This is an official implementation for "PlaneRecNet".

Overview

PlaneRecNet

This is an official implementation for PlaneRecNet: A multi-task convolutional neural network provides instance segmentation for piece-wise planes and monocular depth estimation, and focus on the cross-task consistency between two branches. Network Architecture

Changing Logs

22th. Oct. 2021: Initial update, some trained models and data annotation will be uploaded very soon.

29th. Oct. 2021: Upload ResNet-50 based model.

3rd. Nov. 2021: Nice to know that "prn" or "PRN" is a forbiden name in Windows.

4th. Nov. 2021: For inference, input image will be resized to max(H, W) == cfg.max_size, and reserve the aspect ratio.

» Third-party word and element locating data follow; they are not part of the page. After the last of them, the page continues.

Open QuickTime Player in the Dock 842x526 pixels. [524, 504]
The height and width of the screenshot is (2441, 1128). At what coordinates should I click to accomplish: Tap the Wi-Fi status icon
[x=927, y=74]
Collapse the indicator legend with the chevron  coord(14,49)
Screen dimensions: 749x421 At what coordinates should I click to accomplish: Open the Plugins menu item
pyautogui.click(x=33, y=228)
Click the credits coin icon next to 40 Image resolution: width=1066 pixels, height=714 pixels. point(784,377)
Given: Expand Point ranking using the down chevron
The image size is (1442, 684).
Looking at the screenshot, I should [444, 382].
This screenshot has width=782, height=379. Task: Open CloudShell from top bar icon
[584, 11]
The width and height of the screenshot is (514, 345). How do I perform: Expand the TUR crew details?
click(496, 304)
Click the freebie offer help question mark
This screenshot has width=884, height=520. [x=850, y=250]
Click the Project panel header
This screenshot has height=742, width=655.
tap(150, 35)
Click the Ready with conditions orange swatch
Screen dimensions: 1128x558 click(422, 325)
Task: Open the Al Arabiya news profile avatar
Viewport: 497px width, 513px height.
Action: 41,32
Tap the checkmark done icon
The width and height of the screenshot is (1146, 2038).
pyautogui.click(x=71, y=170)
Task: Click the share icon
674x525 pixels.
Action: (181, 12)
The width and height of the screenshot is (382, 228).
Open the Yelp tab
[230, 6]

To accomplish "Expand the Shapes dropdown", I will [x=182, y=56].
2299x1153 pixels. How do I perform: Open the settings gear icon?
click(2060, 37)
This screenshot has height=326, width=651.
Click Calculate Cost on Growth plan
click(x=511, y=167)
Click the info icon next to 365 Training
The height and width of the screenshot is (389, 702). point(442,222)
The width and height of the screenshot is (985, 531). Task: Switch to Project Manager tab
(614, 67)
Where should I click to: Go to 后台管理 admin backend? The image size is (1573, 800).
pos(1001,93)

Update enviroment.yml, so that newest GPU can run it as well.

Installation

Install environment:

  • Clone this repository and enter it:
git clone https://github.com/EryiXie/PlaneRecNet.git
cd PlaneRecNet
  • Set up the environment using one of the following methods:
    • Using Anaconda
      • Run conda env create -f environment.yml
    • Using Docker
      • dockerfile will come later...

Download trained model:

Here are our models (released on Oct 22th, 2021), which can reproduce the results in the paper:

Quantitative Results

All models below are trained with batch_size=8 and a single RTX3090 or a single RTXA6000 on the plane annotation for ScanNet dataset:

Image Size Backbone FPS Weights
480x640 Resnet50-DCN 19.1 PlaneRecNet_50
480x640 Resnet101-DCN 14.4 PlaneRecNet_101

Simple Inference

Inference with an single image(*.jpg or *.png format):

python3 simple_inference.py --config=PlaneRecNet_101_config --trained_model=weights/PlaneRecNet_101_9_125000.pth  --image=data/example_nyu.jpg

Inference with images in a folder:

python3 simple_inference.py --config=PlaneRecNet_101_config --trained_model=weights/PlaneRecNet_101_9_125000.pth --images=input_folder:output_folder

Inference with .mat files from iBims-1 Dataset:

python3 simple_inference.py --config=PlaneRecNet_101_config --trained_model=weights/PlaneRecNet_101_9_125000.pth --ibims1=input_folder:output_folder

Then you will get segmentation and depth estimation results like these:

Qualititative Results

Training

PlaneRecNet is trained on ScanNet with 100k samples on one single RTX 3090 with batch_size=8, it takes approximate 37 hours. Here are the data annotations(about 1.0 GB) for training of ScanNet datasets, which is based on the annotation given by PlaneRCNN and converted into json file. Please not that, our training sample is not same as PlaneRCNN, because we don't have their training split at hand.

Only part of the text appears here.